By 1880, “Indian teams” had been banned from national championship competition, ostensibly because they were deemed professionals. More likely it was related to those teams’ superior skill and to institutionalized marginalization and exclusion. One lacrosse bylaw read, “No Indian may play on a white club unless previously agreed upon.” That agreement rarely came.
Indigenous players had their own leagues but were welcomed when box lacrosse became the preeminent form of the game in the 1930s. Six Nations’ Bill Isaacs, who led Hamilton Tigers to a Mann Cup (national senior title) in 1948, was the first superstar of “boxla.”
Over the past 25 years, indigenous teams and players have had renewed and remarkable success. Six Nations teams have won several provincial and national junior and senior championships. A few other Ontario senior teams are First Nation owned, and about 10 per cent of the NLL is indigenous, including a number of marquee players.
Six Nations also has the largest minor lacrosse association (4,000 members) in Canada, and its Iroquois Lacrosse Arena has been open yearround for lacrosse since 2004.
When the Arrows won the 1992 Minto Cup to become the first team from a reservation to win the junior championship of Canada, team captain Miles General emphasized: “We won this for all native people across Canada and especially for those here in Six Nations.”
In 2014, teams representing Six Nations stunningly won all four of Ontario’s top championships: Junior A and B, and Senior A and B. Three of those teams also captured their respective national titles.
“That was a great, great feeling,” says Bo Henhawk, who played Jr. B.
Henhawk, a 22-year-old Cayuga Wolf who makes and sells wooden sticks, has a special hickory stick he uses for medicine games (traditional field lacrosse games played for health and spiritual benefits), “and after I pass and I go to the SkyWorld, it’s going to be waiting for me.”
Today, most players use alloy metal sticks with plastic heads. Those sticks, easier for beginners to master, started making inroads in the 1970s.
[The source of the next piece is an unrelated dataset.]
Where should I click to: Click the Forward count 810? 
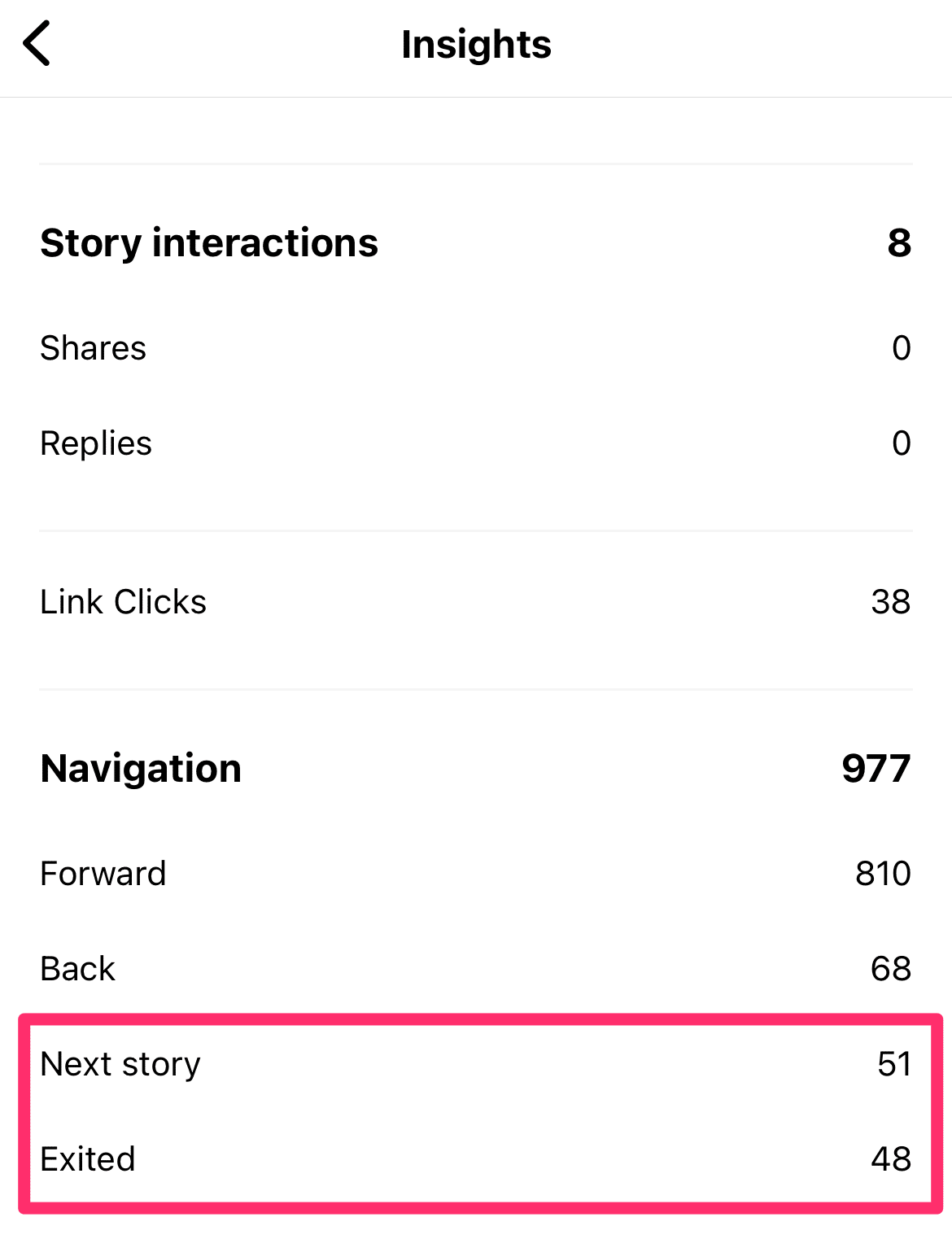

Many non-native lacrosse players, especially younger ones, aren’t connected to or even interested in the game’s genetic spirituality, but there are also many who are, even if they didn’t start out that way. “When I was young, that side wasn’t part of it; it was just a game I enjoyed,” says Aird. “As I got older, I learned to appreciate it more. No other sport has that, because it’s about culture.”
And, concludes, the OLA’s Stan Cockerton: “The vast majority of our members know the First Nations roots, the almost religious nature of it. Whether you’re First Nations or white, we all fell in love with the stick. I believe that’s as true now as it was 150 years ago.”